By Al Fasoldt
Copyright © 1998, The Syracuse Newspapers
In the good old days, savvy PC users knew how to insure themselves against disaster. They created backups of everything.
Then came Windows 95 and Windows 98. Backing up and restoring everything on a modern Windows PC is so complicated that most users don't even try.
Limited backups are fine for saving your documents or your tax data. But full backups are practically worthless when your formerly smooth-running PC corrupts itself into a sluggish and fumbling ne'er-do-well.
As I explained last week, the biggest flaw in Windows is its capacity for self-destruction. As you install more and more programs, vital files shared by these programs can become corrupted. In many cases. the programs
eventually refuse to run. Windows itself is likely to stop working properly.
You'd think that making full backups would be a good idea. When things finally go wrong, you get out the backup disks or tapes and tell the backup program to restore everything.
But things don't work that way. First, there's the problem of the Windows Registry. Unless it is carefully backed up and just as carefully restored, your backed-up programs won't be any good.
Then there's the simple reality that a full backup usually reflects the most recent state of your computer. Going to the trouble of creating a full backup every week or two only means you'll eventually bring back the very problems that caused your PC to stop working in the first place.
Another approach that usually doesn't work is a cleanup program. This kind of utility tracks down all the files on your PC, looking for problems and offering ways to fix them. Usually, by the time you realize something is wrong with the way Windows is running, it's too late for those programs to help. And they can (and sometimes do) guess wrong when they try to "fix" problems, making things worse.
But there is a way to restore your PC to working condition in about 10 minutes. Even if Windows won't boot up at all, this solution will get everything back to normal in the time it takes to feed the kids or make a pot of coffee.
The secret? A hard-drive snapshot. When your PC is running well —when everything is working right, shortly after you've installed Windows and your main software — you create an "image" of the main drive using drive-copying software. You store that image as a file on another drive or on a removable disk. When things go wrong, you simply reverse the process and restore your working version of Windows from the image file.
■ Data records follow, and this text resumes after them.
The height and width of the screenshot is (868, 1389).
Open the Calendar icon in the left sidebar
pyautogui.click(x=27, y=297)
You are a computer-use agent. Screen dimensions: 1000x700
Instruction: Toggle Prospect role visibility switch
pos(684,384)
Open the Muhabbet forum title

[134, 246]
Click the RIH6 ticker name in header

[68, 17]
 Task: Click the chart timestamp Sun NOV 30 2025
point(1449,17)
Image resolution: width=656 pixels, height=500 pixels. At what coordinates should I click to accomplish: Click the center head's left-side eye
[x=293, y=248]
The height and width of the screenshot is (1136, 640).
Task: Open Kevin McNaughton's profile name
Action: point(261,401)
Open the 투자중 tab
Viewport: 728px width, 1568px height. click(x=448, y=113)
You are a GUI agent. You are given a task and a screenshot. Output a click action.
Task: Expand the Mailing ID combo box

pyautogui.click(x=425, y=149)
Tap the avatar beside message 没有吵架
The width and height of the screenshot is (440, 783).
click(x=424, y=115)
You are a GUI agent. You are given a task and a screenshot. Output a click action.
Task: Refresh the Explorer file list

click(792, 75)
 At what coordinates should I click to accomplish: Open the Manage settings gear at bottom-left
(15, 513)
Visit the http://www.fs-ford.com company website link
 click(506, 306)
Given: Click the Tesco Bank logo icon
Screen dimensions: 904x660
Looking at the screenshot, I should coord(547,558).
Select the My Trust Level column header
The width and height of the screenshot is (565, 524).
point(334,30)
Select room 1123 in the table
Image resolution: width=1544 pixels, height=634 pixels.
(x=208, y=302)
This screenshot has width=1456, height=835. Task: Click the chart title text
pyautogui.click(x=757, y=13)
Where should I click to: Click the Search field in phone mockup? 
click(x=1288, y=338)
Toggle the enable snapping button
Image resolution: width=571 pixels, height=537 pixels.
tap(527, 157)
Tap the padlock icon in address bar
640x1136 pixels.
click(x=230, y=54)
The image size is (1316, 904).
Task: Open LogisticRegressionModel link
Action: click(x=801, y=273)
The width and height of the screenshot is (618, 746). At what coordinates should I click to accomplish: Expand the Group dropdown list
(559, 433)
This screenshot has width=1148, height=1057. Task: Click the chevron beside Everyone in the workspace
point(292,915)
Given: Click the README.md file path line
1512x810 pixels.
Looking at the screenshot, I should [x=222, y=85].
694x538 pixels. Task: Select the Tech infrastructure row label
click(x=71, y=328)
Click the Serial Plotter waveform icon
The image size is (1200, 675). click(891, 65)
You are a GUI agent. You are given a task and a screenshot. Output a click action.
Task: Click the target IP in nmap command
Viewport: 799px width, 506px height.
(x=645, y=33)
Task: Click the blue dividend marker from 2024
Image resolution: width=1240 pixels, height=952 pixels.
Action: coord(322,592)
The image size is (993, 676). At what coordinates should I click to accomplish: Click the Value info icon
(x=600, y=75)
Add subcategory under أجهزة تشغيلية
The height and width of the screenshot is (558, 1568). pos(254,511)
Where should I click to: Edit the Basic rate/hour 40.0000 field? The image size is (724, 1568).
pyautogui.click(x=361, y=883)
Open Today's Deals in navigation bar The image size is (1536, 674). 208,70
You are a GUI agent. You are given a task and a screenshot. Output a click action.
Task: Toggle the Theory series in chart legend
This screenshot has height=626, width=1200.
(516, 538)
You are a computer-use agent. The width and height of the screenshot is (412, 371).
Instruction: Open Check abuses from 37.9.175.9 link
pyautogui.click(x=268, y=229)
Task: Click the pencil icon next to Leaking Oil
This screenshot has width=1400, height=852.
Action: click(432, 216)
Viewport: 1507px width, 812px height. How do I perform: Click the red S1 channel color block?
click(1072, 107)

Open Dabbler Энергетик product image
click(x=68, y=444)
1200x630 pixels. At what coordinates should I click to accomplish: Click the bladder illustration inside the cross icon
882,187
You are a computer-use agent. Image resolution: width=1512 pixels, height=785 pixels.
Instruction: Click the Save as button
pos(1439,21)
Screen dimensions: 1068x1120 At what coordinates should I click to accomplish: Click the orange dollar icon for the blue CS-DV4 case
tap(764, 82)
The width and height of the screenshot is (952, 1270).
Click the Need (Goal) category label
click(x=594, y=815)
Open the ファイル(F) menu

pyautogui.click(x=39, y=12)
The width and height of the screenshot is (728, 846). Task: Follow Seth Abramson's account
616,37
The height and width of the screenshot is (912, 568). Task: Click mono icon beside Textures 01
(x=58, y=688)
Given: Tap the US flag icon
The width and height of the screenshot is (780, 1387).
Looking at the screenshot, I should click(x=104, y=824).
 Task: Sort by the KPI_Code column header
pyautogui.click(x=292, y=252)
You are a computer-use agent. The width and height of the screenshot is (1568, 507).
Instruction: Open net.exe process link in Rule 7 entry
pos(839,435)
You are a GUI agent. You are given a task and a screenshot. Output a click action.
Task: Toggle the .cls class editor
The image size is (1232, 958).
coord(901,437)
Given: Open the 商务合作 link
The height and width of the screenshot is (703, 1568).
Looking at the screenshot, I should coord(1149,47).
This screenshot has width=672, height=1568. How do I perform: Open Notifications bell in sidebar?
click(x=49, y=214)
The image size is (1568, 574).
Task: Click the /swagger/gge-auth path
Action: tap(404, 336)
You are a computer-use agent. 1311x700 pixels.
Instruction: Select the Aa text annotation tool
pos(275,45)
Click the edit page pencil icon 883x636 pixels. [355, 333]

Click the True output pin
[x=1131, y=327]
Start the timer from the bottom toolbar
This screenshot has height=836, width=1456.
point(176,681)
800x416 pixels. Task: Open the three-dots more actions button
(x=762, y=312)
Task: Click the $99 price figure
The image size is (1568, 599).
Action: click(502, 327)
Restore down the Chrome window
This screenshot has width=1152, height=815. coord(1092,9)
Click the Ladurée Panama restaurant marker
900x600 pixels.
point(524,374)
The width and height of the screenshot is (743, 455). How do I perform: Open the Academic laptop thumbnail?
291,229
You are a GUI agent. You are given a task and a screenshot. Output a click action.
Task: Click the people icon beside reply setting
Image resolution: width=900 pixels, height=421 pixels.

Three such imaging programs are available for Windows — Drive Image 2 from Power Quest, Drive Copy from Quarterdeck and Ghost from Symantec. They cost from $40 to $80, depending on discount.
All three rely on DOS, not Windows, to make and restore their image copies. Because DOS is always available, even if Windows won't boot, you should have no trouble getting everything back to normal no matter how badly your PC's Windows installation is messed up.
Before you buy one of these programs, take heed. You will need to have more than just A: and C: drives. If "My Computer" shows a hard drive labeled "D:" on your PC, and if that drive is big enough, you're OK. Otherwise, add a second drive to your PC. You won't have to pay more than $200 if you shop around.
Drive Image 2 can compress the image files it creates so they take up less space. You can also store drive images on Zip disks or recordable CDs if you tell Drive Image 2 to break up a single image file into sections. (It will stitch them back together for you later.)
Restoring the entire 1-gigabyte C: drive on my wife's PC takes only eight minutes. Restoring the 6.4-gigabyte C: drive on one of my PCs takes only 12 minutes. Want a comparison? Reinstalling Windows and all our software the old way takes all weekend. I know. I've done it a dozen times in the last two and a half years.